=== Begin Enclosure ===

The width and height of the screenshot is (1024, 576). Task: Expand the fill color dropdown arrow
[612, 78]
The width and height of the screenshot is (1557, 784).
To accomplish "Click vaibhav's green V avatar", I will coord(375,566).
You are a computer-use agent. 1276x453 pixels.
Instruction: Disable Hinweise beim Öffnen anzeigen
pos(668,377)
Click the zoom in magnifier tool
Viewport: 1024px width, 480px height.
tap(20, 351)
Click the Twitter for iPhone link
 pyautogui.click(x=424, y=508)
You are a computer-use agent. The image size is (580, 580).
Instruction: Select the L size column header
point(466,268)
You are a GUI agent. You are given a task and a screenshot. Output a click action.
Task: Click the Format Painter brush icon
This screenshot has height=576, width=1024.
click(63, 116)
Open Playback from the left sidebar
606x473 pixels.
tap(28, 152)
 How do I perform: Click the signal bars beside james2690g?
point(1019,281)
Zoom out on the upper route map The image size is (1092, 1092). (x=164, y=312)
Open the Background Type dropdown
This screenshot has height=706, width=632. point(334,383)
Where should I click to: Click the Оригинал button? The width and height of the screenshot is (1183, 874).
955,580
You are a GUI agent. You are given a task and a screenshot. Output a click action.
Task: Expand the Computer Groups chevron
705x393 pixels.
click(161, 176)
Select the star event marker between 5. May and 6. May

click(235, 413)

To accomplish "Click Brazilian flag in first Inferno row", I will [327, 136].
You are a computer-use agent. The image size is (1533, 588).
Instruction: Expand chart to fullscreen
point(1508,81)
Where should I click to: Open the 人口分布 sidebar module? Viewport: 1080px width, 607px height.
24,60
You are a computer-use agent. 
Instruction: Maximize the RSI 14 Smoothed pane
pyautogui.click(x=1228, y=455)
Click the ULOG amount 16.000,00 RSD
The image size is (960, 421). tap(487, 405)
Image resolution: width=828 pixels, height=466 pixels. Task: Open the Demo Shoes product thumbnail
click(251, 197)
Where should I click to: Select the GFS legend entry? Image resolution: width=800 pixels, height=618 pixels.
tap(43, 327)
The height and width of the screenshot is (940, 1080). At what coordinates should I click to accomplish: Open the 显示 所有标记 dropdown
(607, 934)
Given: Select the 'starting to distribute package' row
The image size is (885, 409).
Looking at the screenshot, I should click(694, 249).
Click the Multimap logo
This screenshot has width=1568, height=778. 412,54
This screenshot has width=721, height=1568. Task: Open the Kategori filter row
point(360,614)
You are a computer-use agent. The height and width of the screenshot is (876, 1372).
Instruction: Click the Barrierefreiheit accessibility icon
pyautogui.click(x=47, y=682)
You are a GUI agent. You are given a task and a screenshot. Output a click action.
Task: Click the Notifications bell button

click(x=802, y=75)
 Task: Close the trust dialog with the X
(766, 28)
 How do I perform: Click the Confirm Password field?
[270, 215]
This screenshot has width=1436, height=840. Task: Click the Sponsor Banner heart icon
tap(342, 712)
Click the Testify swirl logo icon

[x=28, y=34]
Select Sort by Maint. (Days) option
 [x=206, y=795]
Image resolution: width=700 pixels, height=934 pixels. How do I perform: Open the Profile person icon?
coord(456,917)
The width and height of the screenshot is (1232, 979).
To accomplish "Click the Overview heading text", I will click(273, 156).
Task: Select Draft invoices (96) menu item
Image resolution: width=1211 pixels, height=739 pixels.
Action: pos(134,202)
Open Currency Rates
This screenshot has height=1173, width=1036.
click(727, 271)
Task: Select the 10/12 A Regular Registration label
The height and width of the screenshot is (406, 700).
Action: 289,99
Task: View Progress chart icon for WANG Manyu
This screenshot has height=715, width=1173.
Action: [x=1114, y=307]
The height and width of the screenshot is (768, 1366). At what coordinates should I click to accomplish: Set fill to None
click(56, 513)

=== End Enclosure ===

• _TASK DIRECTIONS_
Gather each line of the listing that holds the string "will".

• _OUTPUT FOR THIS TASK_
To accomplish "Click vaibhav's green V avatar", I will coord(375,566).
To accomplish "Click Brazilian flag in first Inferno row", I will [327, 136].
To accomplish "Click the Overview heading text", I will click(273, 156).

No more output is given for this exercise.